(Dataset excerpts)
-- -- --

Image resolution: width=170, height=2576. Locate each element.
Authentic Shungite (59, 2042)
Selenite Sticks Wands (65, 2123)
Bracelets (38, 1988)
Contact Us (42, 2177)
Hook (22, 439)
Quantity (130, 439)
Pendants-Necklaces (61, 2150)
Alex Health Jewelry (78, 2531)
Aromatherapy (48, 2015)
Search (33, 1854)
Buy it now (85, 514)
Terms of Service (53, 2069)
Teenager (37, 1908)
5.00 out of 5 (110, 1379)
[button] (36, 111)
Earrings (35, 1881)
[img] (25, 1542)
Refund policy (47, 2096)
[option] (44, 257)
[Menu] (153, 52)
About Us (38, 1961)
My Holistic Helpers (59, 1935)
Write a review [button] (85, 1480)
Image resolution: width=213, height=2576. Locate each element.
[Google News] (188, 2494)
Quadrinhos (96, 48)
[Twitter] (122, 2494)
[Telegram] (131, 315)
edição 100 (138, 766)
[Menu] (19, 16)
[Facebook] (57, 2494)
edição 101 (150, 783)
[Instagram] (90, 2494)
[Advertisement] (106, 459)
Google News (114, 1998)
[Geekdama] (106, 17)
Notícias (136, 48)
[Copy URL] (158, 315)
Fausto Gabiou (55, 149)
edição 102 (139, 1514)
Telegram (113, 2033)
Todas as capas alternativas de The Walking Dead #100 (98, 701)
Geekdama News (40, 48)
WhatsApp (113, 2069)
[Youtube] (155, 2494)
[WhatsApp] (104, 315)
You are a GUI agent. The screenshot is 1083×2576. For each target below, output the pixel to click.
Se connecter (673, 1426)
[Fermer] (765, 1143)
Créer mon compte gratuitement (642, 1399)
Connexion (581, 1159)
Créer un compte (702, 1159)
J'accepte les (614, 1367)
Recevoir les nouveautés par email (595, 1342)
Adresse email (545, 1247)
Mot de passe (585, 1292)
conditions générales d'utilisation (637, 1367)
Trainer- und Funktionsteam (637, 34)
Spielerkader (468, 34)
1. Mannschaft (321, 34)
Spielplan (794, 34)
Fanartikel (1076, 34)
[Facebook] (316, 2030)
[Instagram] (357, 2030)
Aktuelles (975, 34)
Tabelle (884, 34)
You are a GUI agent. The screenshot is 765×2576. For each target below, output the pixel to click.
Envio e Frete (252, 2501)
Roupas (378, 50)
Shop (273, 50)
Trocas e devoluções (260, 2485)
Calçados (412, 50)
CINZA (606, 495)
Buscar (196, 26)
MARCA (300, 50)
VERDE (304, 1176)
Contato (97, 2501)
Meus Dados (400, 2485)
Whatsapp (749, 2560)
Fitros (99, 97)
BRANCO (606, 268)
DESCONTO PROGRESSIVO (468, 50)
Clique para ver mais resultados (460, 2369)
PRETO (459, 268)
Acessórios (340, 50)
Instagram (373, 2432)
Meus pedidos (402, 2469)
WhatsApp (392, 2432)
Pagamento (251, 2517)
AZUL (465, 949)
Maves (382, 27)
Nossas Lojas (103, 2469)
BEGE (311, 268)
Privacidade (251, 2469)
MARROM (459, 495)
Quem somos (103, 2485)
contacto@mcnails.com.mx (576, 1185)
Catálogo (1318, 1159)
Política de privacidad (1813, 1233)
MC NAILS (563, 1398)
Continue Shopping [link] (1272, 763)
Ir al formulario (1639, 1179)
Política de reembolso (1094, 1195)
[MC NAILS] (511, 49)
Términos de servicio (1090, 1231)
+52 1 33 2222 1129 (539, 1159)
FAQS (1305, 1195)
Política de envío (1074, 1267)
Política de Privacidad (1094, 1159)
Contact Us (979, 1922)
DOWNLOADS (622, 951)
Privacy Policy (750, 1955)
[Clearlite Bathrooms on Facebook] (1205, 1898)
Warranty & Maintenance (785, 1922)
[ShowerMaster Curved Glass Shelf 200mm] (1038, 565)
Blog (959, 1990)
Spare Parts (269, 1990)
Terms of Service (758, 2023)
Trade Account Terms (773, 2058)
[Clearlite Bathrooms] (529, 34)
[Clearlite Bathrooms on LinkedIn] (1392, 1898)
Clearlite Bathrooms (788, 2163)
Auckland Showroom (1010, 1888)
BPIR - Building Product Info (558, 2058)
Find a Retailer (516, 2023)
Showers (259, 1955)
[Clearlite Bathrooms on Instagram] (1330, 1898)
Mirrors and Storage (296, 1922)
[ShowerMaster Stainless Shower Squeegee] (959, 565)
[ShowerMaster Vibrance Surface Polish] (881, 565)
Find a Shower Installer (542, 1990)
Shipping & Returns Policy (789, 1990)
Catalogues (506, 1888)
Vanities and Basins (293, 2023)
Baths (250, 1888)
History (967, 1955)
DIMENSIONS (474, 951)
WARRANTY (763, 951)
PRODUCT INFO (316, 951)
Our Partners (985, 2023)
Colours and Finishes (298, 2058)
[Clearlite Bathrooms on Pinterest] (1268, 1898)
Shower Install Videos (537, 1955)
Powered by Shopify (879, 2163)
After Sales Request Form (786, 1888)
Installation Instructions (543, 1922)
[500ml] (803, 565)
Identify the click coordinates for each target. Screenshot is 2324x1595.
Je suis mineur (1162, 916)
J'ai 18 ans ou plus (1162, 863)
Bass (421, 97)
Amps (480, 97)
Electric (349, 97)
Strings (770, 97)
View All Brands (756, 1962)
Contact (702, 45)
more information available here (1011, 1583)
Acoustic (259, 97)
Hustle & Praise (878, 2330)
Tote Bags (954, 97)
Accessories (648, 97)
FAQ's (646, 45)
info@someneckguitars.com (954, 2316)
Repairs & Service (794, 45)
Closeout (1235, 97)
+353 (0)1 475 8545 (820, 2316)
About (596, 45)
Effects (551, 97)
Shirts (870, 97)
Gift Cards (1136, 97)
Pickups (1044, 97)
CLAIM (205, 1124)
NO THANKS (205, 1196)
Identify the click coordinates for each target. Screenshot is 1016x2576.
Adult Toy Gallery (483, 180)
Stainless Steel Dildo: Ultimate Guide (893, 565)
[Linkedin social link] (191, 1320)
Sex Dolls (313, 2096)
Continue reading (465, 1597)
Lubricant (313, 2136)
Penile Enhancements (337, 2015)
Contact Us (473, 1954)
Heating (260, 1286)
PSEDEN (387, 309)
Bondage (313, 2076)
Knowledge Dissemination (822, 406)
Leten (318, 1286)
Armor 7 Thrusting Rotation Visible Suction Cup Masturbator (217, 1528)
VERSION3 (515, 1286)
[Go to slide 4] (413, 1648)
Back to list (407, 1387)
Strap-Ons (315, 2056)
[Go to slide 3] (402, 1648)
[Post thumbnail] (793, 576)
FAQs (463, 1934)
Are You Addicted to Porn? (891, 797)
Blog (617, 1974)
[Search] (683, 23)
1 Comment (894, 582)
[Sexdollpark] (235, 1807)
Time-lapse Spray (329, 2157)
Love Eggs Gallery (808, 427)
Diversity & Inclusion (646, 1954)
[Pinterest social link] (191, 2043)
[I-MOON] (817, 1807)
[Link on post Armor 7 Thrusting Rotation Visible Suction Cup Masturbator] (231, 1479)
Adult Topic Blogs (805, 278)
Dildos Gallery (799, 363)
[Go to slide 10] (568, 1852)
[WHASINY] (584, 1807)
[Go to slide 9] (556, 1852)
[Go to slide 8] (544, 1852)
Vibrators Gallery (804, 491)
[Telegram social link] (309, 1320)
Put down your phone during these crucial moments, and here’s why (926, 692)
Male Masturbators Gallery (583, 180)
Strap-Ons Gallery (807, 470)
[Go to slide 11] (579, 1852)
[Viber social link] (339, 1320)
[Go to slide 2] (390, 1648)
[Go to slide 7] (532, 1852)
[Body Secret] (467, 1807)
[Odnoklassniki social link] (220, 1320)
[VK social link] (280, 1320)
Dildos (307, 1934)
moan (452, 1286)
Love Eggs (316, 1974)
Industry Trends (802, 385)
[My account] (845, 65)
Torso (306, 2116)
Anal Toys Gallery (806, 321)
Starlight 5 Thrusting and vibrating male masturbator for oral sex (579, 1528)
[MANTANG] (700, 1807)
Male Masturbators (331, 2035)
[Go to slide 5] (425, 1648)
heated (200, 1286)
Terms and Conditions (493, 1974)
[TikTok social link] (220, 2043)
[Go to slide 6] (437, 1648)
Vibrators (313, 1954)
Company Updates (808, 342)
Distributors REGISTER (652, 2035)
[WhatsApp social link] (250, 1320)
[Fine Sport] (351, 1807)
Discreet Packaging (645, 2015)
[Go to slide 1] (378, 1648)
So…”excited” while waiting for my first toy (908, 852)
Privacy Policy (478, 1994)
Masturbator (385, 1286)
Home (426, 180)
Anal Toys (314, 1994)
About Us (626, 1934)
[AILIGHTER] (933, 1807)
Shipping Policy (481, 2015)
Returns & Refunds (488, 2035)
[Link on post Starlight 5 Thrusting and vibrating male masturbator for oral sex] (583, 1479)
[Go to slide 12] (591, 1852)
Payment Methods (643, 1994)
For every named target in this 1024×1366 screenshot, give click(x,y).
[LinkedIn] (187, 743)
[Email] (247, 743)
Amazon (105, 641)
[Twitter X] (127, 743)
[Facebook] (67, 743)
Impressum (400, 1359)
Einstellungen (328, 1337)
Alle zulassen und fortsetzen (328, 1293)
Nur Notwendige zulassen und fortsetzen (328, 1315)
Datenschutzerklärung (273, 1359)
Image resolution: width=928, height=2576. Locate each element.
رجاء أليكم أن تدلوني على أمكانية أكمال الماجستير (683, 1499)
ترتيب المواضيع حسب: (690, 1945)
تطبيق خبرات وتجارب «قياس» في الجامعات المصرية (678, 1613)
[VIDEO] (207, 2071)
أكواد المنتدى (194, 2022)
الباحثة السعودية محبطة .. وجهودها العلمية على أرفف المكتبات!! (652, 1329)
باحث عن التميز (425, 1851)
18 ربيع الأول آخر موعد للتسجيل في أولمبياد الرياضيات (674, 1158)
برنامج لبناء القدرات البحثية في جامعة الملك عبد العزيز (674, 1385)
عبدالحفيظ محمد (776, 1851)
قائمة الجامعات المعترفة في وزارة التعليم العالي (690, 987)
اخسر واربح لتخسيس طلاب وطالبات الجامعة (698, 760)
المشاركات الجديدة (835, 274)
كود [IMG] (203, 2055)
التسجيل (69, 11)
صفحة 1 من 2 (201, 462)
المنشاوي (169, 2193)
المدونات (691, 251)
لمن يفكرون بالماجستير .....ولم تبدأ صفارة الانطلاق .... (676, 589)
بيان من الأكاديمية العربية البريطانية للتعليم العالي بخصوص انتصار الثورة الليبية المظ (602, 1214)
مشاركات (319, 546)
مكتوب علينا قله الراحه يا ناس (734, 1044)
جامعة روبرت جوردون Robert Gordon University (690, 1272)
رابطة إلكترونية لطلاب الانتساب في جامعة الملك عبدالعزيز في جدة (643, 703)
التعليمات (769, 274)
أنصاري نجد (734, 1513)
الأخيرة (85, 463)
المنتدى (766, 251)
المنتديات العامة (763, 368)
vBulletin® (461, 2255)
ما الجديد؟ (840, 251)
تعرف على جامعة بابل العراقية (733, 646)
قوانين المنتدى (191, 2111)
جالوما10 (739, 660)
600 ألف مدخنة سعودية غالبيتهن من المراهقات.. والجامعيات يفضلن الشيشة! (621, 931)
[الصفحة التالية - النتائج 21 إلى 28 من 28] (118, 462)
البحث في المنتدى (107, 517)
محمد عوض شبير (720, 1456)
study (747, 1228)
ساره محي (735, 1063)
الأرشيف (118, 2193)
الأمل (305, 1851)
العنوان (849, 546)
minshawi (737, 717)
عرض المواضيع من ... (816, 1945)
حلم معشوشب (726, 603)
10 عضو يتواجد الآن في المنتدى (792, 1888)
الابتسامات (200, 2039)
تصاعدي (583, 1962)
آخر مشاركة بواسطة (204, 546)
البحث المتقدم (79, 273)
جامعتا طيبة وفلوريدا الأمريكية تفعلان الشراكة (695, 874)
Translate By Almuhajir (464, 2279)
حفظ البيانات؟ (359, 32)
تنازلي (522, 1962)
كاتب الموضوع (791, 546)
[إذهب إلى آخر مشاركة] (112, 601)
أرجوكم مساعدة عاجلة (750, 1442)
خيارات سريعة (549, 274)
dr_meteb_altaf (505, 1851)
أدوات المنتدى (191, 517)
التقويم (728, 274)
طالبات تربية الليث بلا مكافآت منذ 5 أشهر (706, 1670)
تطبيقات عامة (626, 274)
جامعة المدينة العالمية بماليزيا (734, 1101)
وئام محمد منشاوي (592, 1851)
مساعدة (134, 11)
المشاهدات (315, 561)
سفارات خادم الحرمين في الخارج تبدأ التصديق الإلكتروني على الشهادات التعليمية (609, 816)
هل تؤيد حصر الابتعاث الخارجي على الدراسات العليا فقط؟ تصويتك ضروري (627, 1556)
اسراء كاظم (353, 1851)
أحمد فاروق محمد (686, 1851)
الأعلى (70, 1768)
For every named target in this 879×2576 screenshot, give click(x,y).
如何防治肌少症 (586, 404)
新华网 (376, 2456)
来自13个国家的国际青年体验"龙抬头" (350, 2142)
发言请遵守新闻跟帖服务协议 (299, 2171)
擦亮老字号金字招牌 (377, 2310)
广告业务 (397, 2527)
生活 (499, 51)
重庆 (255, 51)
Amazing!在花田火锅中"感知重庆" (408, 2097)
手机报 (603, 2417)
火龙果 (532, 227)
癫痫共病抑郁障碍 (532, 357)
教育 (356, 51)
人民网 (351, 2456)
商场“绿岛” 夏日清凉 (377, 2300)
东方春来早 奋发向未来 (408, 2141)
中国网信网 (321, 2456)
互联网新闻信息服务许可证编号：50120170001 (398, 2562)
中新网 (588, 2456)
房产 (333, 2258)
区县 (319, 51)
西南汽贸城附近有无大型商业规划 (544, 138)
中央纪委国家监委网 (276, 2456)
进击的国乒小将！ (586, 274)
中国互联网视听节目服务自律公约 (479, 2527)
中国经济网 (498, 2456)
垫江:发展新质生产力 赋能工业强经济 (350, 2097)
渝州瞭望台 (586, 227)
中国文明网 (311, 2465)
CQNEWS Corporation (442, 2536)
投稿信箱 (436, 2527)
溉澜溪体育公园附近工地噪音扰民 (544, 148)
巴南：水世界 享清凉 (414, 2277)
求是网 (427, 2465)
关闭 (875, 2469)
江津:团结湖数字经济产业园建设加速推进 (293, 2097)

-- -- --

Assignment –
Quote exactly the first line of the data and every line after it through the one holding "conditions générales d'utilisation".

Response below –
Image resolution: width=170, height=2576. Locate each element.
Authentic Shungite (59, 2042)
Selenite Sticks Wands (65, 2123)
Bracelets (38, 1988)
Contact Us (42, 2177)
Hook (22, 439)
Quantity (130, 439)
Pendants-Necklaces (61, 2150)
Alex Health Jewelry (78, 2531)
Aromatherapy (48, 2015)
Search (33, 1854)
Buy it now (85, 514)
Terms of Service (53, 2069)
Teenager (37, 1908)
5.00 out of 5 (110, 1379)
[button] (36, 111)
Earrings (35, 1881)
[img] (25, 1542)
Refund policy (47, 2096)
[option] (44, 257)
[Menu] (153, 52)
About Us (38, 1961)
My Holistic Helpers (59, 1935)
Write a review [button] (85, 1480)
Image resolution: width=213, height=2576. Locate each element.
[Google News] (188, 2494)
Quadrinhos (96, 48)
[Twitter] (122, 2494)
[Telegram] (131, 315)
edição 100 (138, 766)
[Menu] (19, 16)
[Facebook] (57, 2494)
edição 101 (150, 783)
[Instagram] (90, 2494)
[Advertisement] (106, 459)
Google News (114, 1998)
[Geekdama] (106, 17)
Notícias (136, 48)
[Copy URL] (158, 315)
Fausto Gabiou (55, 149)
edição 102 (139, 1514)
Telegram (113, 2033)
Todas as capas alternativas de The Walking Dead #100 (98, 701)
Geekdama News (40, 48)
WhatsApp (113, 2069)
[Youtube] (155, 2494)
[WhatsApp] (104, 315)
You are a GUI agent. The screenshot is 1083×2576. For each target below, output the pixel to click.
Se connecter (673, 1426)
[Fermer] (765, 1143)
Créer mon compte gratuitement (642, 1399)
Connexion (581, 1159)
Créer un compte (702, 1159)
J'accepte les (614, 1367)
Recevoir les nouveautés par email (595, 1342)
Adresse email (545, 1247)
Mot de passe (585, 1292)
conditions générales d'utilisation (637, 1367)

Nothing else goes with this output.